Constitutional Court justice Bess Nkabinde to retire
Constitutional Court justice Bess Nkabinde is retiring at the end of the year, the court announced on Wednesday.
Nkabinde served as a judge in SA’s highest court for 12 years. She was appointed in 2006 and when deputy chief justice Dikgang Moseneke retired in 2016, Nkabinde was appointed acting deputy chief justice.
Nkabinde was the first woman to hold this position, the Constitutional Court said.
She and Justice Chris Jafta alleged in 2008 that Western Cape Judge President John Hlophe had tried to influence their ruling in a corruption case involving President Jacob Zuma and Thint, a French arms company involved in the arms deal.
A complaint was lodged but in the same year the two said they would not proceed with the matter. After that Nkabinde and Jafta were part of a co-complaint lodged by all Constitutional Court judges.

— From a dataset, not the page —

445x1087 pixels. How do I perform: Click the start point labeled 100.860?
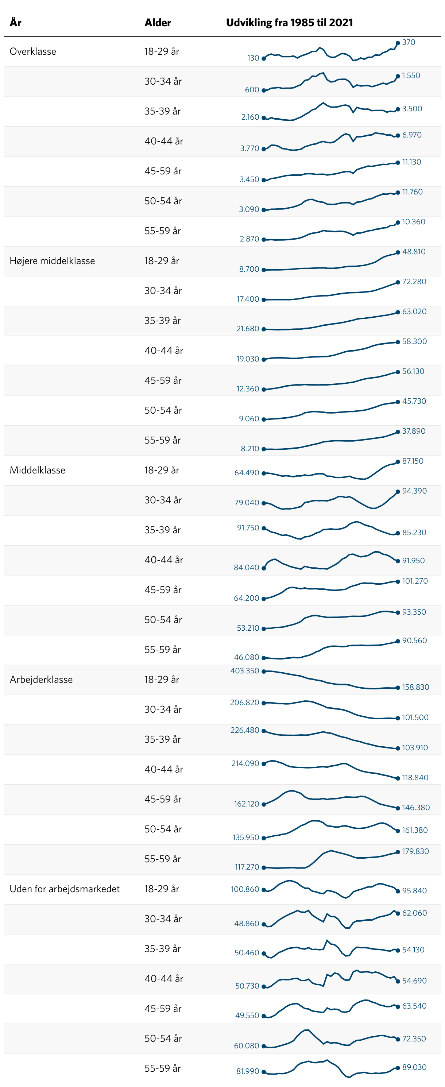pyautogui.click(x=264, y=890)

In 2013, a Judicial Service Commission tribunal into Hlophe’s conduct was established, but the two justices questioned its lawfulness.

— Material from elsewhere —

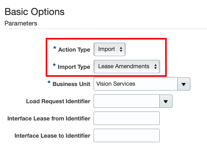Click the required asterisk beside Business Unit
This screenshot has height=152, width=207.
(49, 83)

The two turned to the courts but lost in the High Court and the Supreme Court of Appeal. Still aggrieved, they turned to their own court and applied to appeal.
However, their colleagues at the Constitutional Court turned them away, saying that too many of its justices had a conflict of interest, and that a quorate court could not be established. The Constitution requires that a case must be decided by at least eight justices.
The two then applied for the order to be reversed or rescinded. But in a judgment of "the court", nine of its justices said Jafta and Nkabinde’s rescission application had no merit.
According to the Constitutional Court, Nkabinde was admitted as an advocate in 1988 and after a pupillage in 1989 joined the North West Bar in 1990, where she practised as an advocate until 1999.
In 1999 she served as an acting judge of the High Court, Bophuthatswana Provincial Division, and was subsequently appointed as a judge of that division of the High Court.
She went on to be an acting judge in the Labour Court in 2000 and 2003, the Labour Appeal Court from October 2004 to February 2005, and the Supreme Court of Appeal in 2005.
The Constitutional Court said a formal court session would be held in Nkabinde’s honour on Thursday.